Individuals with high "bad" cholesterol saw a greater reduction in risk of serious incidents when they took the drug Repatha in addition to statins when compared with patients who took statins alone, according to a study published Friday in the New England Journal of Medicine, the New York Times reports.
Repatha, made by Amgen, is part of a new class of cholesterol-lowering drugs known as PCSK9 inhibitors, which lower LDL, or "bad" cholesterol, differently than statins. Unlike statins, PCSK9 inhibitors are injectable biologic drugs. The drugs block the PCSK9 protein, which affects the body's ability to clear LDL.
PCSK9 inhibitors are considered breakthrough treatments that have the potential to change the course of cardiovascular treatment and result in billions of dollars in revenue for drug companies. However, the drugs have yet to gain traction amid questions about their prices and efficacy. Repatha costs more than $14,000 for a year's worth of treatment before any discounts are considered.
Amgen funded the study, and also helped design it, collect data for it, and authored a corresponding paper on the findings.
For the study, researchers followed 27,564 individuals with atherosclerotic cardiovascular disease and LDL cholesterol levels of 70 mg per deciliter or higher who were taking statins. The participants had a median LDL cholesterol level of 92 mg per deciliter. About 80 percent of the participants had already had a heart attack, while the rest had experienced a stroke or pain in their legs and feet from narrowed arteries.
The researchers randomly assigned the participants into two groups—one that received Repatha and a statin, and one that received a placebo and a statin—and compared the outcomes.
Over the course of 2.2 years, the researchers found that individuals who took Repatha saw a 20 percent reduction in the risk of the most serious possible outcomes—death from heart disease, heart attack, and stroke—compared with patients who received the placebo. According to the researchers, 5.9 percent of patients who took Repatha and a statin had a heart attack, stroke, or died, compared with 7.4 percent of patients who received a placebo and a statin.
Further, the researchers found that the combined risk of heart attack, stroke, or death from cardiovascular disease, hospitalization for worsening chest pain, or having a stent inserted to open a blocked artery decreased by 15 percent among the group that took Repatha when compared with the placebo group. According to Amgen, the absolute reduction in the risk of heart attack was 1.3 percent at two years and 2 percent at three years among the group that received Repatha.
In addition, the researchers found that participants who took Repatha saw their LDL levels fall to an average of 30 mg per deciliter, with one-quarter reaching an LDL level of 19 or lower.
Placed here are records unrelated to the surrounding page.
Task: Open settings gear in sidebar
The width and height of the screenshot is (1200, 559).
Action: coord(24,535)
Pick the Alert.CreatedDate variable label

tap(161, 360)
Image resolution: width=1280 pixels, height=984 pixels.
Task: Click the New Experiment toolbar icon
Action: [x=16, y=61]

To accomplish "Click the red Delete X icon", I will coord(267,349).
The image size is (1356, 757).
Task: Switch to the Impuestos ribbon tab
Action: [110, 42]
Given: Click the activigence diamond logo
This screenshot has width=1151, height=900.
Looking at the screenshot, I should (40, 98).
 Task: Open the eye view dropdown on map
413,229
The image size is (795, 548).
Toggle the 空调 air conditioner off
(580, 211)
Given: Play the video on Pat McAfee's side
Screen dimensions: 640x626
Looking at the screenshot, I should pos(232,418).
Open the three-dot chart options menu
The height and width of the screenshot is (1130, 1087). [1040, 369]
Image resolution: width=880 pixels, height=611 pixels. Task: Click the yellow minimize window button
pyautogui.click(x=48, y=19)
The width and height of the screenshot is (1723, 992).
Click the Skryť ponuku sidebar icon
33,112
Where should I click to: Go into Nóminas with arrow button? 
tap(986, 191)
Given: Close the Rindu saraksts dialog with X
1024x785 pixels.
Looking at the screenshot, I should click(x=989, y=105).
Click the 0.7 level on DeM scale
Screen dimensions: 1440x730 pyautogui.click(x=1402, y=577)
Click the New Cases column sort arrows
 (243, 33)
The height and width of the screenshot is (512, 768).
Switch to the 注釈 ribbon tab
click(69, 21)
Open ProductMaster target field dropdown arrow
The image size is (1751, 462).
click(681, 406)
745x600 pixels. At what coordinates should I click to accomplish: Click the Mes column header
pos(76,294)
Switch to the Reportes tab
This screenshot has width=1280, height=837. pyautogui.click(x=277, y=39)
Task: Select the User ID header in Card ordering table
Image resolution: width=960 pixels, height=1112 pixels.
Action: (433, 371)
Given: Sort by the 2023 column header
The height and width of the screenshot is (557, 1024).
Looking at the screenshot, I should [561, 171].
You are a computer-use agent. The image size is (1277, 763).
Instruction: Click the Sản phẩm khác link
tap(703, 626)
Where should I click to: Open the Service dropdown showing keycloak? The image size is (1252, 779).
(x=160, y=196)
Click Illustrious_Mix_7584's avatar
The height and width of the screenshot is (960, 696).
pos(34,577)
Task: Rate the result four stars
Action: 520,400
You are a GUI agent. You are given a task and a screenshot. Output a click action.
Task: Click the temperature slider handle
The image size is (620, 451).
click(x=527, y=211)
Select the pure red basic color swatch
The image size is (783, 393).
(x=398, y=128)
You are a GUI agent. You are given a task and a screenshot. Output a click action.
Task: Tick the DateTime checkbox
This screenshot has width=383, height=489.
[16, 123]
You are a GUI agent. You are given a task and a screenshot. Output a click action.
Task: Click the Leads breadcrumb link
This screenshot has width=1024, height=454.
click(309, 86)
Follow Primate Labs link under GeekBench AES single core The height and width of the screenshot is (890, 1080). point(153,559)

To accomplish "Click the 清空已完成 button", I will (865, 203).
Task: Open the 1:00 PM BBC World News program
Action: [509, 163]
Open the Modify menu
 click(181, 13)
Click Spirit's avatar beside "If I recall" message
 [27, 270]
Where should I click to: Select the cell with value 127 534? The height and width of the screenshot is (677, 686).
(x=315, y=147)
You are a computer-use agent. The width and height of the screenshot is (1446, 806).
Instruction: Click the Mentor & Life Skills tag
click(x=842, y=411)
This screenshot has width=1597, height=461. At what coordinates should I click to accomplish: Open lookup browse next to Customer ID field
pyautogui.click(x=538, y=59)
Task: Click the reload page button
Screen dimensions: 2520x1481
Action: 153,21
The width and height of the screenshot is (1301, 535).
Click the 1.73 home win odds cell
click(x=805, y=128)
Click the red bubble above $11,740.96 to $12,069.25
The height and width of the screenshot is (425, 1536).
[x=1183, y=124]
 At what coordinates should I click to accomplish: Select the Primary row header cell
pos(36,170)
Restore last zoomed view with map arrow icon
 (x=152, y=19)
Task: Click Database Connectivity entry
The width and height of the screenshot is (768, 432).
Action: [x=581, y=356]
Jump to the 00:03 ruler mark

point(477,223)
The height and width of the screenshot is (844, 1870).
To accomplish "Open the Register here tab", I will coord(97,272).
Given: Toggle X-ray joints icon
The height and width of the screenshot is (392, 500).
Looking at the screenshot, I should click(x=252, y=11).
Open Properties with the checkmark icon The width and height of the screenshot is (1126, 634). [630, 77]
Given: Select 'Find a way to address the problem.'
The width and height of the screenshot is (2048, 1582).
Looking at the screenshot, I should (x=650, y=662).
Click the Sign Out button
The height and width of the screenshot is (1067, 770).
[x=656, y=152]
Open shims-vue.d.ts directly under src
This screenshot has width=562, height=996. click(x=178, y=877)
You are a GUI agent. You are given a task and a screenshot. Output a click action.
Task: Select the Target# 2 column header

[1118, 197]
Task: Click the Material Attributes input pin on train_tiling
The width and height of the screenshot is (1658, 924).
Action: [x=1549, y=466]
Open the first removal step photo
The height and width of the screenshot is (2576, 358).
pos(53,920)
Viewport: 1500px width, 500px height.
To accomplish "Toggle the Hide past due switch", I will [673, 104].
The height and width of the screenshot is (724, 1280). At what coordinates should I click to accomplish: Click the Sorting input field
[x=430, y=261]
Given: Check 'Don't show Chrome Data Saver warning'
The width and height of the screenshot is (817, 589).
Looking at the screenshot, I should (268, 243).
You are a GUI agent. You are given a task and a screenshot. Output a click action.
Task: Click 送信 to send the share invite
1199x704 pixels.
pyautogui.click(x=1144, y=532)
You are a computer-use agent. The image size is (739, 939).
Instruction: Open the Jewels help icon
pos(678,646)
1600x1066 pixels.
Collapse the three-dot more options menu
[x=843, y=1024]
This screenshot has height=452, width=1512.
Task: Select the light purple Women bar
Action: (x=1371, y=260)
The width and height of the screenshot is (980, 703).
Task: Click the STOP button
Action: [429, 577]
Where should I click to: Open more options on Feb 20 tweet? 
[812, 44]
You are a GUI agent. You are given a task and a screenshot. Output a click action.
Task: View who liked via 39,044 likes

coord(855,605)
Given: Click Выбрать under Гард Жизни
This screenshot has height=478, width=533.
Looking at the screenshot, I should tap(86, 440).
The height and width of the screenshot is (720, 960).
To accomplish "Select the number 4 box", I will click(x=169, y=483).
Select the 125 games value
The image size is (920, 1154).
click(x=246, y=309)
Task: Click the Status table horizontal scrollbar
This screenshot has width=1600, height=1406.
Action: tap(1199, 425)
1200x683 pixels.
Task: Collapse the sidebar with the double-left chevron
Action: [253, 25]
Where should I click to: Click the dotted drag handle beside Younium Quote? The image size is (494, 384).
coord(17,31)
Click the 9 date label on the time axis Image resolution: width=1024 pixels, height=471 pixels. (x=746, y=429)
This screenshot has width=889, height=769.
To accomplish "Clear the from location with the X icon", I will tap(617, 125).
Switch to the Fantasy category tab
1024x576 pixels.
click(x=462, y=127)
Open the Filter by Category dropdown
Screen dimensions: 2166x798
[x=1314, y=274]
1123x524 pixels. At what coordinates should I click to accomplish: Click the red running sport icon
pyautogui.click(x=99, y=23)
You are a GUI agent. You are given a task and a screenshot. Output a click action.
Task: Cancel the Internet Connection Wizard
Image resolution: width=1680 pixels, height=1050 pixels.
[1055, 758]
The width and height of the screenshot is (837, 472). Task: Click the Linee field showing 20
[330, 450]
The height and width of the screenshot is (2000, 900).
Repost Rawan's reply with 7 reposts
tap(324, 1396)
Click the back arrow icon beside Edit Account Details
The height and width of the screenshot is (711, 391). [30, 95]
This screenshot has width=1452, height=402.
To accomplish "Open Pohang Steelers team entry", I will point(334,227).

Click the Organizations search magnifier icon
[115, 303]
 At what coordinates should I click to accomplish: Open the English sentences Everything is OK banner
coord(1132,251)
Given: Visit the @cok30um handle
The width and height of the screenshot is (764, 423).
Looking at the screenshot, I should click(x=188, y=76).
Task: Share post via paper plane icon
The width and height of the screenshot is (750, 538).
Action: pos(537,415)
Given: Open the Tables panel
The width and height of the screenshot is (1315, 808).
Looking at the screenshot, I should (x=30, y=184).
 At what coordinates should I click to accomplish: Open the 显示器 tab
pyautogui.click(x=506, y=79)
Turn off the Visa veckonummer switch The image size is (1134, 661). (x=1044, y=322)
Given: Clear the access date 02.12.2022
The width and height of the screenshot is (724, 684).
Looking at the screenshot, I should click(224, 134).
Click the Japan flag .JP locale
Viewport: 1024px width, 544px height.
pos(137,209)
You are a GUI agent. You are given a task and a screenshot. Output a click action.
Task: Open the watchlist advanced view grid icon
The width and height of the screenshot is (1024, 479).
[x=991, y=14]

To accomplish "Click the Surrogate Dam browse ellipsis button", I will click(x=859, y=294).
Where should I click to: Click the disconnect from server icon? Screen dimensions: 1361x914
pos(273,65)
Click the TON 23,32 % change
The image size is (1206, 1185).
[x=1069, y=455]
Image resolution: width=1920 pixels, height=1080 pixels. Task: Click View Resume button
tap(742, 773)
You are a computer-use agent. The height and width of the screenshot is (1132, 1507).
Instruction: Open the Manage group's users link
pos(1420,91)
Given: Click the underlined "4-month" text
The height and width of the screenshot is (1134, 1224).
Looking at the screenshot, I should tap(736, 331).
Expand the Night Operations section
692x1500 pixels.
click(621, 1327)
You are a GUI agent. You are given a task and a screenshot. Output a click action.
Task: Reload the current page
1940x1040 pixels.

Paul Ridker, director of the Center for Cardiovascular Disease Prevention at Brigham and Women's Hospital, said the findings show that, "as a class," PCSK9 inhibitors "clearly have the potential to lower event rates."
However, some physicians said they had hoped the study would show greater reductions in serious complications related to cardiovascular disease. David Rind, CMO at the Institute for Clinical and Economic Review, said, "This (result) is probably a little less than we had been hoping for."
John Mandrola, a cardiologist at Baptist Health in Kentucky, called the drop in the risk of serious complications "a small reduction for a super expensive drug."
Steven Nissen—chair of cardiovascular medicine at Cleveland Clinic, who was not involved in the new research but has led clinical trials of PCSK9 inhibitors in the past—said Repatha could be an important drug for some high-risk patients despite its cost. "It would be hard for me to look a patient in the eye, if they've had a couple of heart attacks and is scared to death, and say it's not worth you taking this medication," he said.
Implications for insurance coverage
Kristine Grow, a spokesperson for America's Health Insurance Plans, said insurers would consider the study's findings.
To encourage insurers to cover Repatha, Amgen on Friday said it would refund insurers for Repatha's costs if patients have a heart attack or stroke while taking the drug.
Peter Bach, director of the Center for Health Policy and Outcomes at Memorial Sloan Kettering Cancer Center, called Amgen's offer "a fig leaf covering a massive price" and predicted that insurers would lose money on the proposal (Kolata/Thomas, New York Times, 3/17; Szabo, Kaiser Health News, 3/17; Bernstein, "To Your Health," Washington Post, 3/17; Krumholz, "Shots," NPR, 3/17).